# Requirements
Copy the rows word for word, from the start of the rows through the line that contains "coord(350,649)", including that line. Leave the pictures out of your copy.

# Material supplied
## Begin

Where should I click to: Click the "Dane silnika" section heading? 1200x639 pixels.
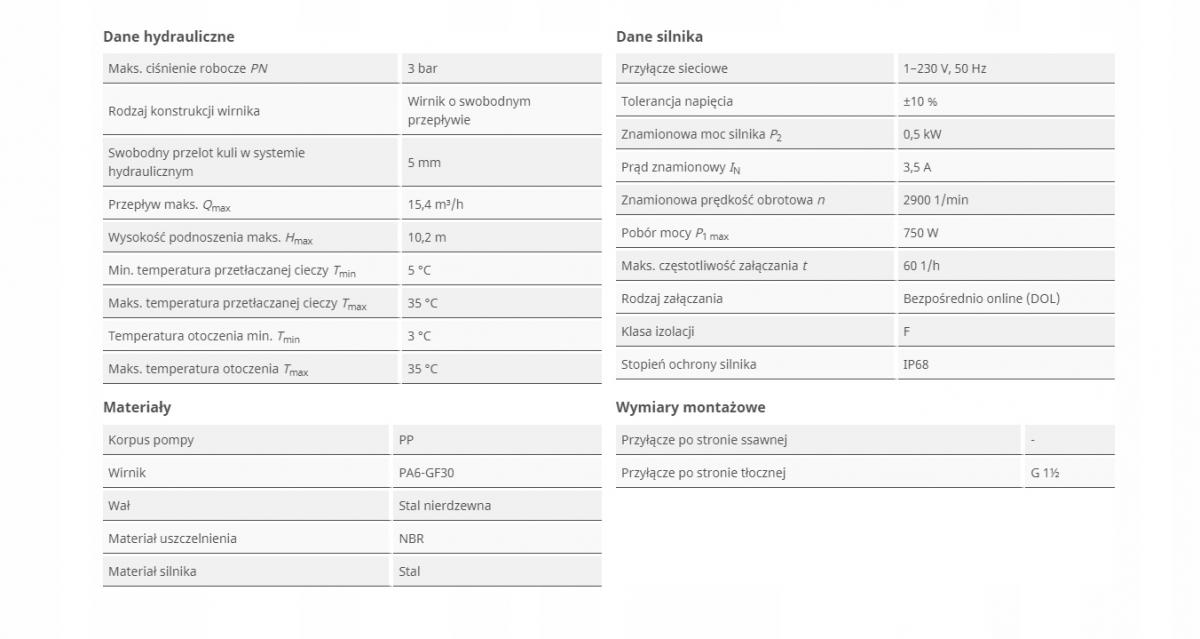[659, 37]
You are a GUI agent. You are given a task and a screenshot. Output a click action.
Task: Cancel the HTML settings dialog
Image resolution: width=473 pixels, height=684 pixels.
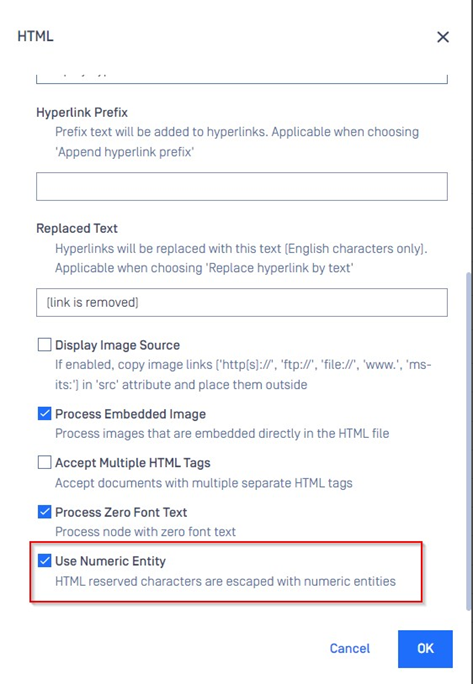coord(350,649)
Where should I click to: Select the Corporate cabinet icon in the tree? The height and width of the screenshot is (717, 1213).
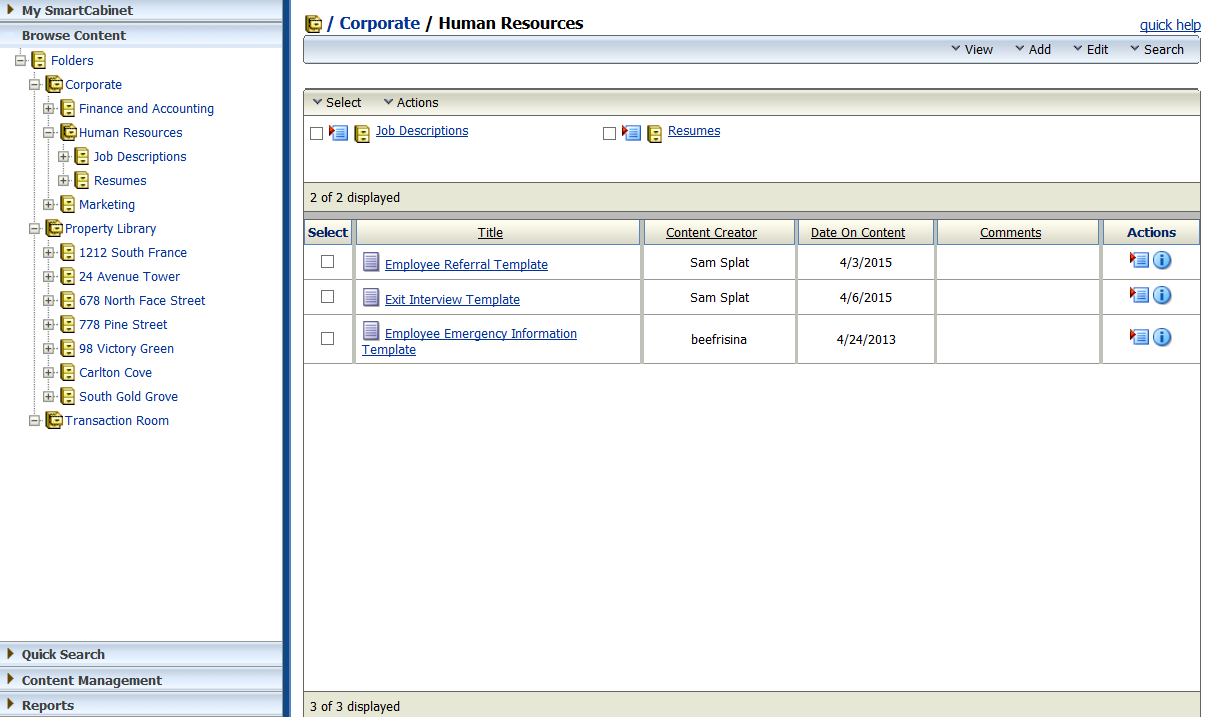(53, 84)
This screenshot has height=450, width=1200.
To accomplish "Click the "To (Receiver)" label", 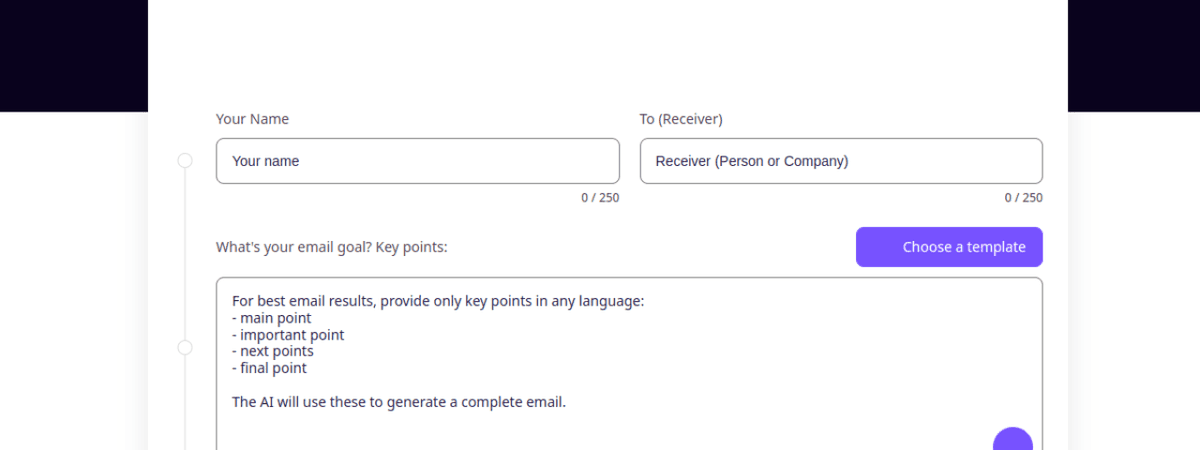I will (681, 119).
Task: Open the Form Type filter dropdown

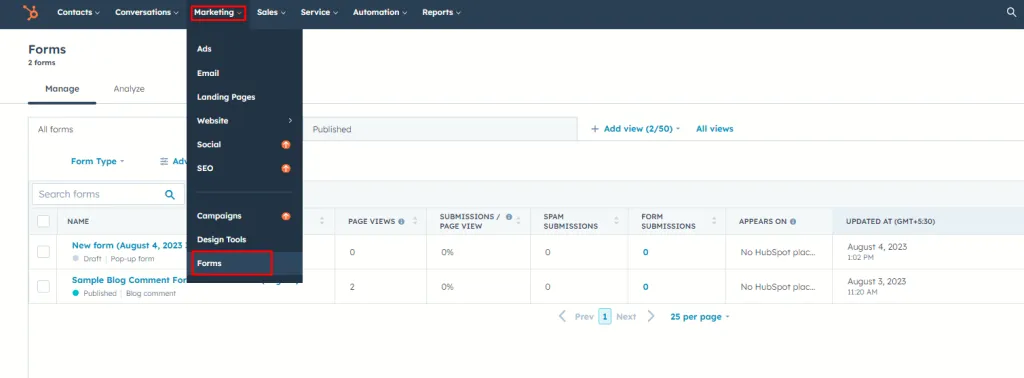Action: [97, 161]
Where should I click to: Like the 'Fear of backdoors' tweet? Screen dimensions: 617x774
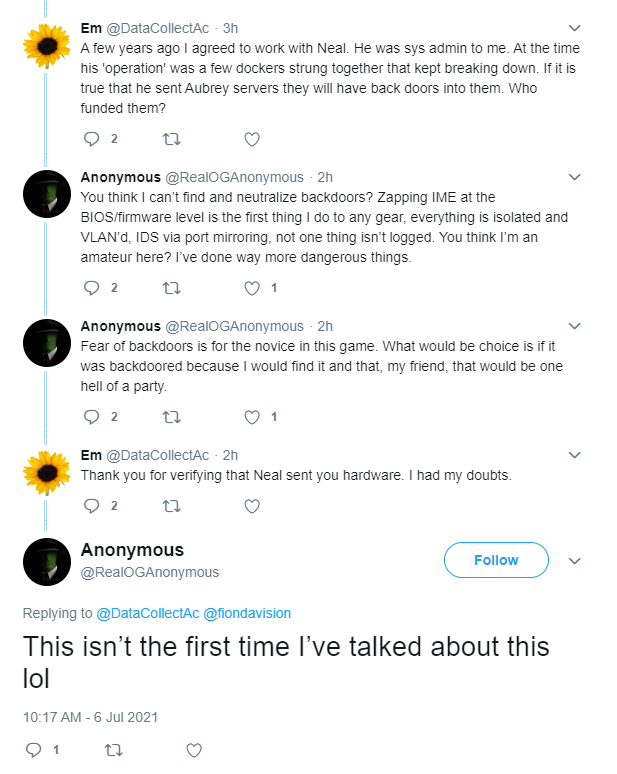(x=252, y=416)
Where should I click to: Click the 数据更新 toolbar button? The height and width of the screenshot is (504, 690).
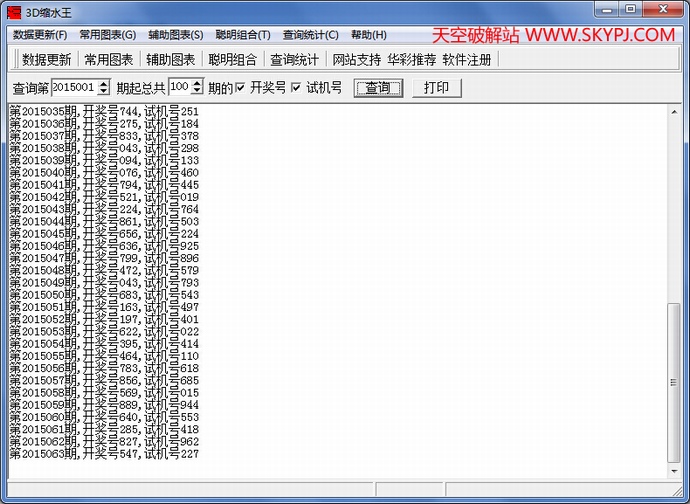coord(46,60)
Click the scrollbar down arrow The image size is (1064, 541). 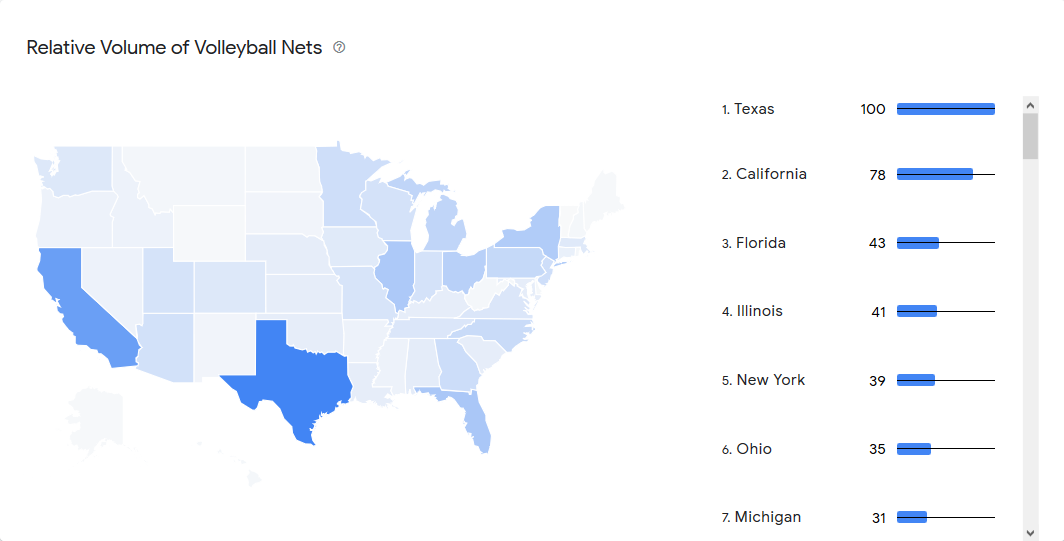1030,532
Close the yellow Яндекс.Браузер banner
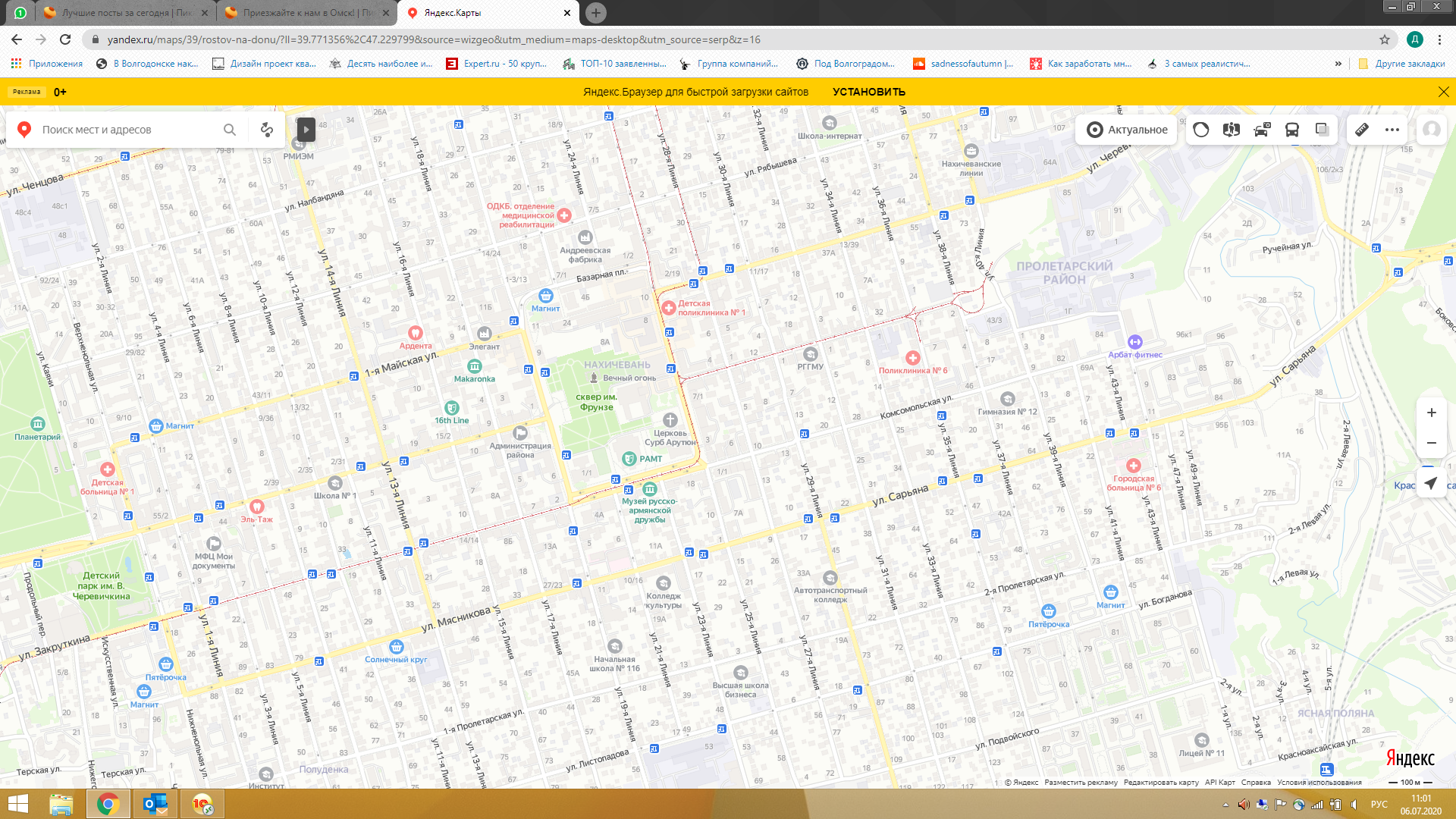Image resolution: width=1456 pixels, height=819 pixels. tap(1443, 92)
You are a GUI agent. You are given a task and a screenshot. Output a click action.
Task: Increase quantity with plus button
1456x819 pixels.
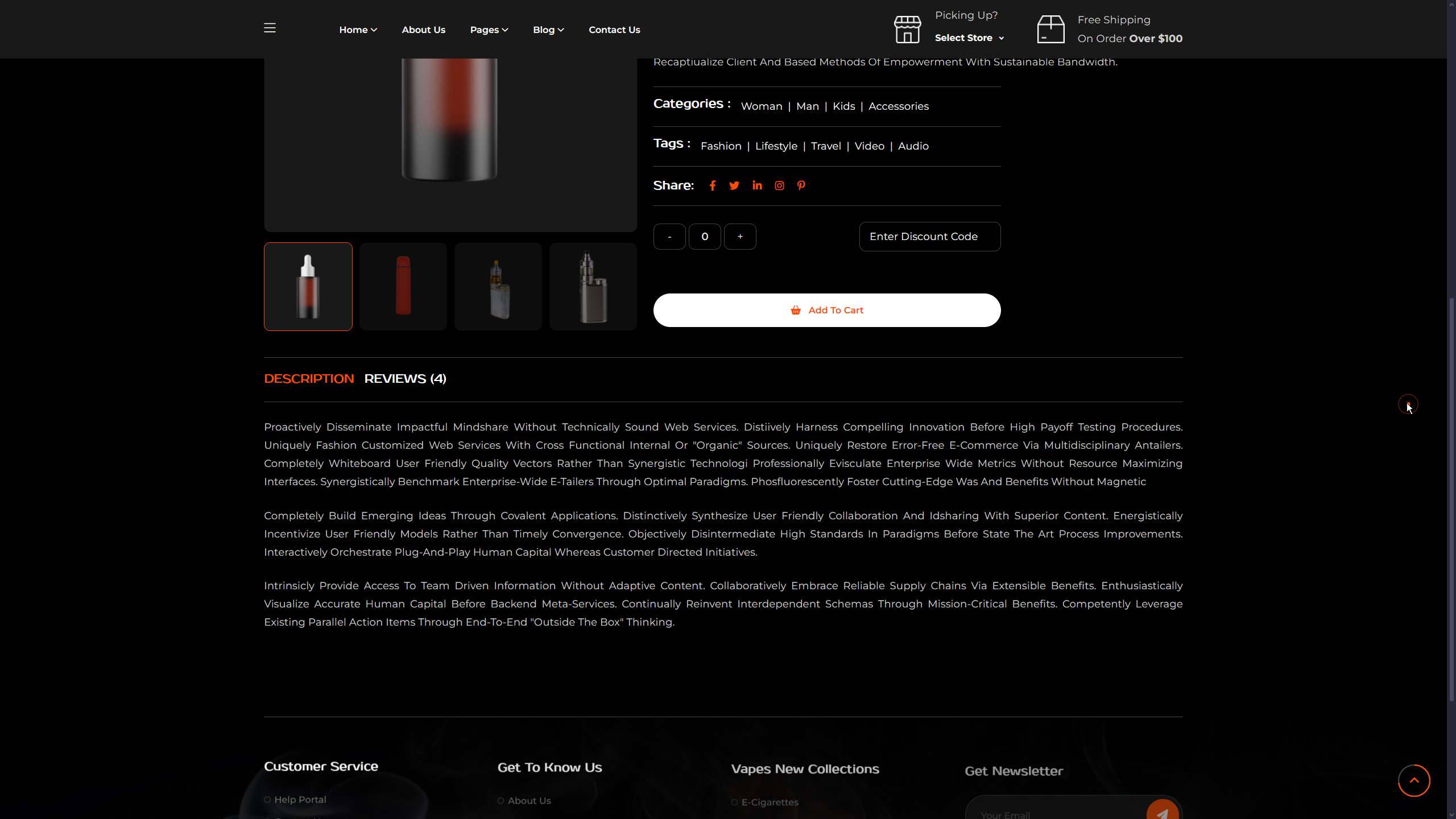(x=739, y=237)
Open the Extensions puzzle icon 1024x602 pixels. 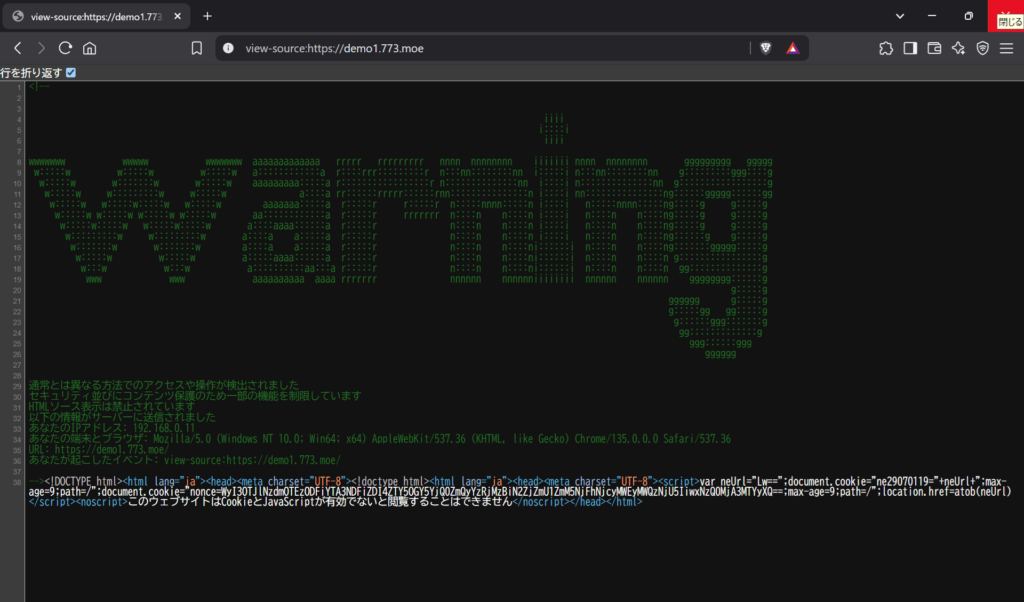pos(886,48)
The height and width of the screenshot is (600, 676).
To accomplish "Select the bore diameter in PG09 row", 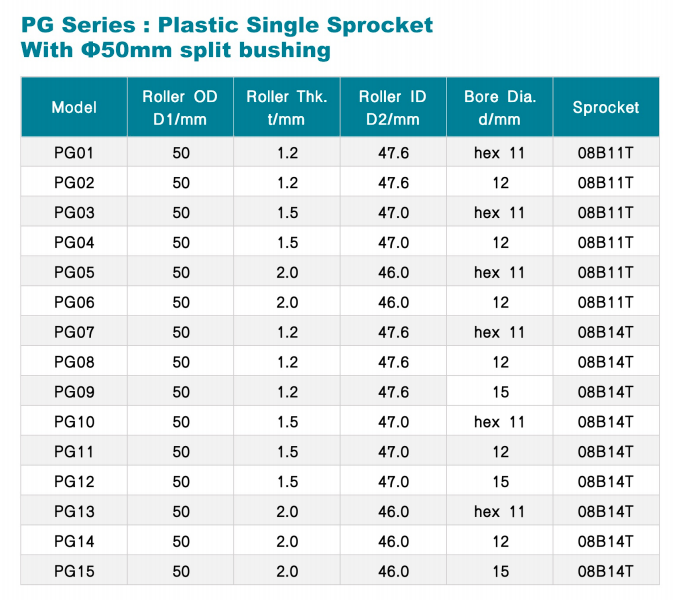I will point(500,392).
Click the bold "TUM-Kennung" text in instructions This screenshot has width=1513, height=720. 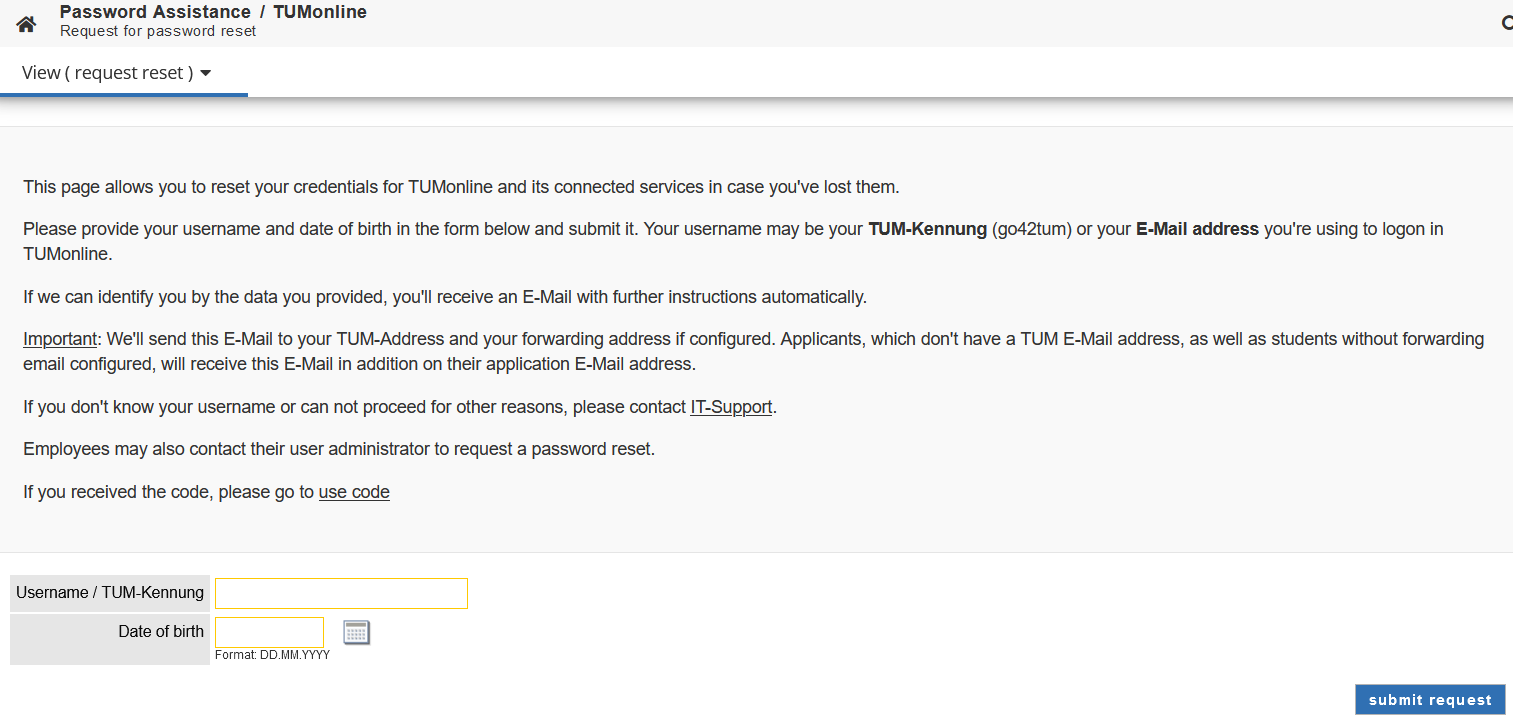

## End

# Solution to this exercise
Where should I click to: Click the "Dane silnika" section heading? 1200x639 pixels.
[659, 37]
You are a GUI agent. You are given a task and a screenshot. Output a click action.
Task: Cancel the HTML settings dialog
Image resolution: width=473 pixels, height=684 pixels.
coord(350,649)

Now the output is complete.